The Windstream Board of Directors has delegated responsibility for administration of the Equity Plan,
including the authority to approve awards, to the Compensation Committee. It is the Compensation Committee’s
policy to review and approve all equity compensation awards to directors, executive officers and all other eligible
employees at its first regularly scheduled meeting of each year, which is expected to occur each February. In
determining the number of shares of restricted stock or performance-based restricted stock to award to any
individual under the Equity Plan, the Compensation Committee divides the approved grant value for such
individual by the closing stock price of Windstream Common Stock on the date that the Compensation
Committee approves the award (rounded down to the nearest whole share).
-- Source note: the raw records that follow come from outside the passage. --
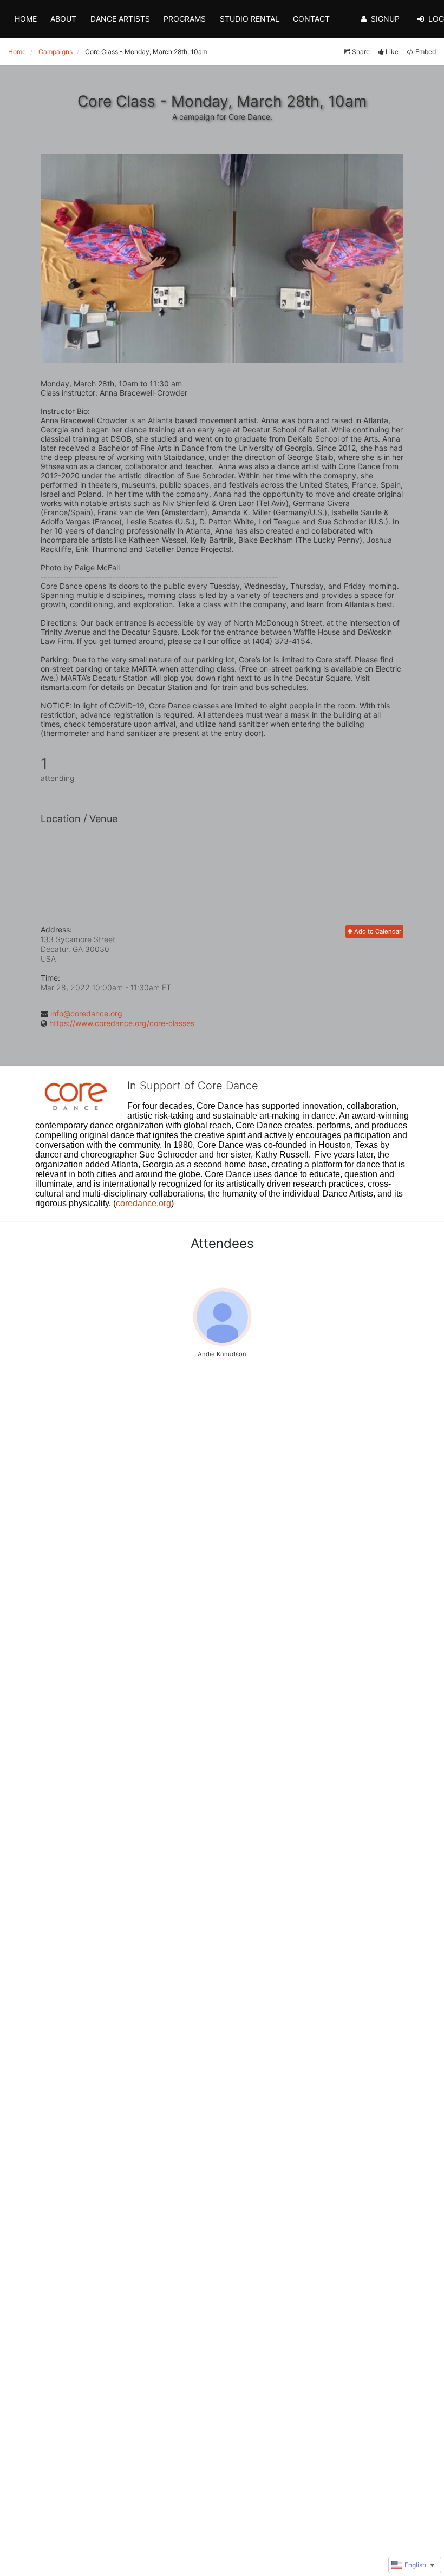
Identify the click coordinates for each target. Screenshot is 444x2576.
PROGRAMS (185, 18)
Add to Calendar (376, 931)
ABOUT (63, 18)
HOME (26, 18)
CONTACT (311, 18)
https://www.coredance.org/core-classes (121, 1023)
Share (361, 52)
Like (392, 52)
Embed (425, 52)
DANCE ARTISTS (120, 18)
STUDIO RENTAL (249, 18)
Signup (385, 18)
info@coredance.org (86, 1013)
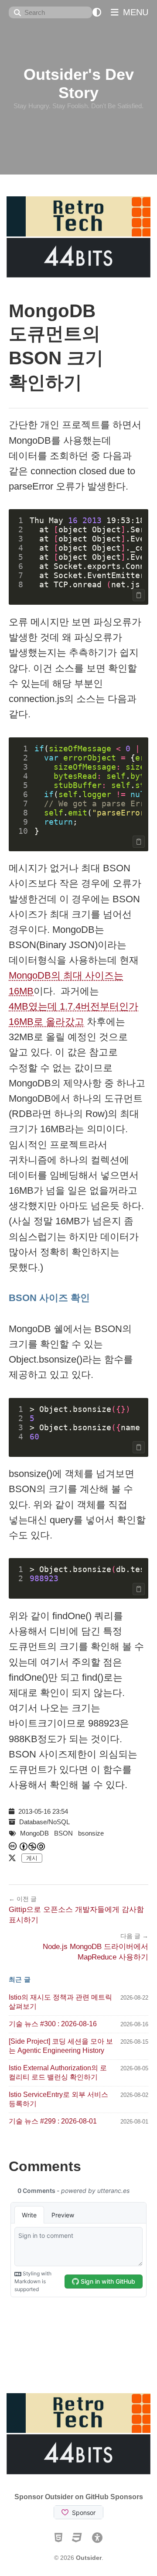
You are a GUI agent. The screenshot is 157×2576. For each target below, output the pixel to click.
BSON (63, 1833)
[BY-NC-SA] (33, 1846)
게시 (32, 1858)
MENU (134, 12)
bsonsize (91, 1833)
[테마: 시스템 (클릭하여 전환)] (96, 12)
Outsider (89, 2557)
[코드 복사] (139, 595)
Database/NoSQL (44, 1822)
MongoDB (34, 1833)
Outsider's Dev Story (79, 83)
As a matter of policy, the
Compensation Committee does not approve awards of equity compensation through the adoption of a unanimous
written consent in lieu of a meeting. The following discussion addresses our annual equity compensation
program during 2010 and does not address the special equity grants made in August 2010 that have been
previously discussed above.
During 2010, the Compensation Committee approved the following categories of annual equity
compensation awards to executive officers:
Time-Based Vesting Awards — For each executive officer other than Mr. Gardner, fifty percent
(50%) of each 2010 stock award vests ratably over three years.
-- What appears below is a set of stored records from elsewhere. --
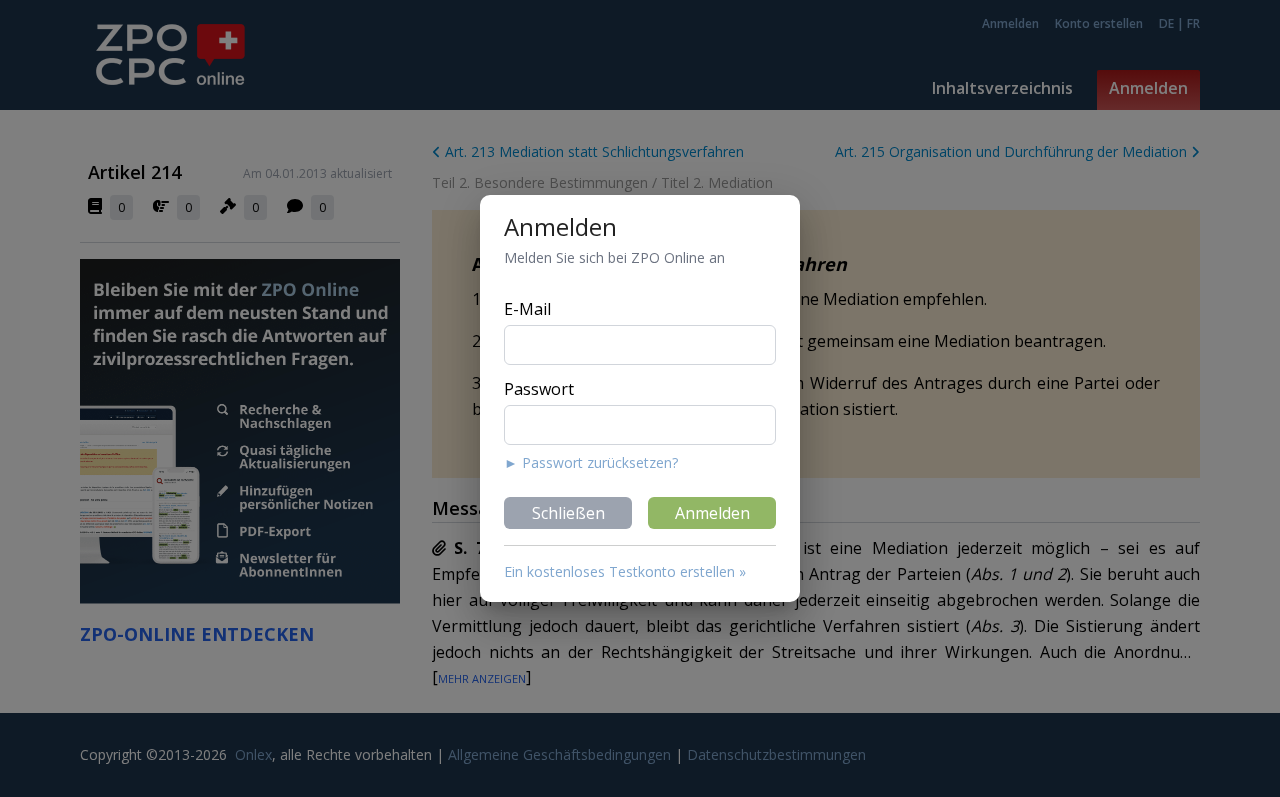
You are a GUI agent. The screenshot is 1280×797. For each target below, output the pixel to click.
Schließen (568, 513)
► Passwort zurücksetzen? (591, 462)
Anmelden (712, 513)
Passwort (539, 389)
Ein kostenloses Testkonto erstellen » (625, 571)
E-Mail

Performance-Based Vesting Awards — Mr. Gardner received one hundred percent (100%), and each
other executive officer received fifty percent (50%), of his or her stock grants in the form of
performance-based restricted stock. The stock vests ratably over a three-year period with each year set
as a separate performance period. The stock vests only if the performance threshold is met and the
executive is still employed on the date of vesting. For 2010, the performance criteria was set at 90% of
the Adjusted OIBDA goal of $1,899 million, and this goal was achieved.
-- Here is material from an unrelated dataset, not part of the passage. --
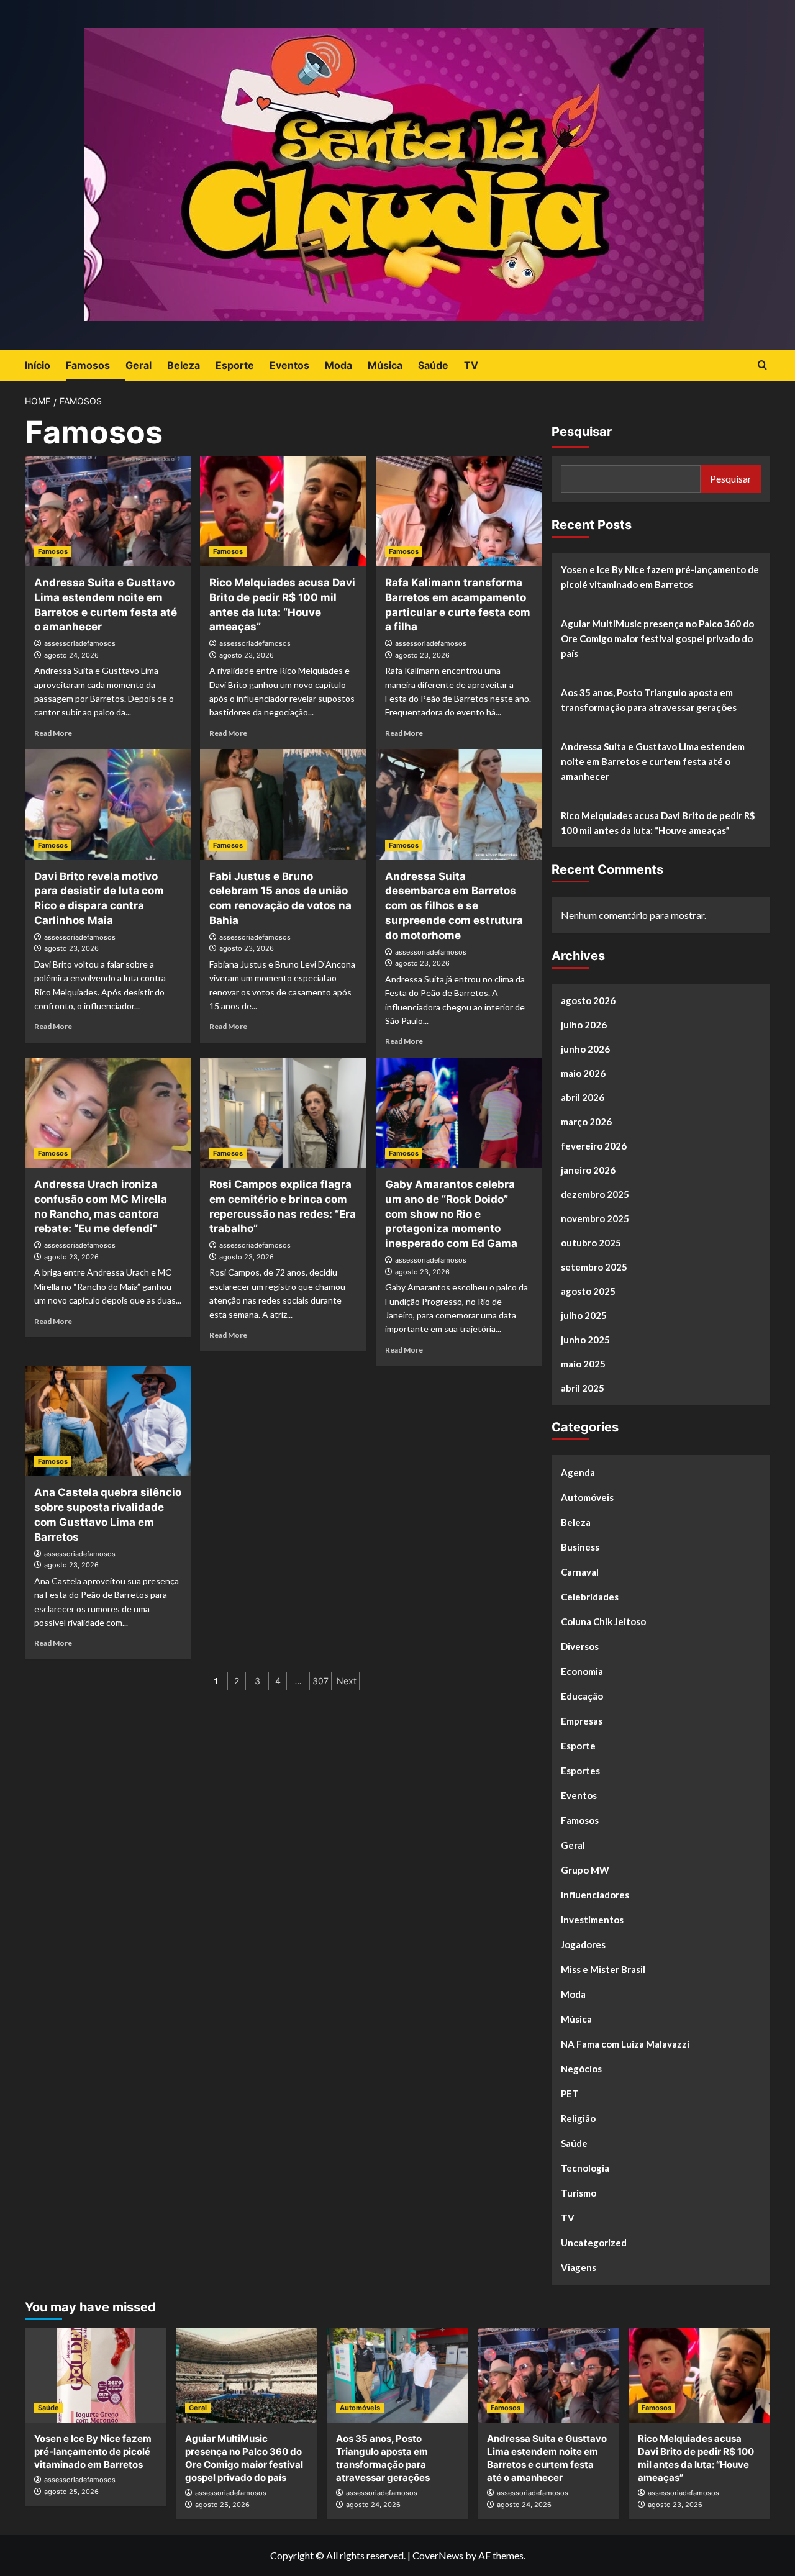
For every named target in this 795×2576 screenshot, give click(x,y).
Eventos (289, 365)
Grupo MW (585, 1869)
For the performance period from January 1 to December 31, 2011, the Compensation Committee has set
the performance measure at 95% of the Adjusted OIBDA goal established by the Company for the internal
forecast.
Retention is a key driver of the decision to grant time-based vesting restricted stock. In addition,
performance-based vesting restricted stock is also granted to align executives with key long-term Company
objectives and to preserve the deductibility of compensation related to awards under Section 162(m) of the
Internal Revenue Code.
As discussed above, Windstream has adopted minimum share ownership guidelines that apply to
Mr. Gardner and all other executive officers. The minimum share ownership guidelines are intended in part to
ensure that executive officers retain a sufficient number of shares of Windstream Common Stock such that they
continue to have a material financial interest in Windstream which is aligned with the shareholders. In addition,
under Windstream’s insider trading compliance policy, directors and executive officers are prohibited from
engaging in any transaction involving derivative securities intended to hedge the market risk in equity securities of
Windstream other than purchases of long call options or the sale of short put options that are not closed prior to their
exercise or expiration date. The policy also prohibits the purchase of shares on loan or margin and short sales.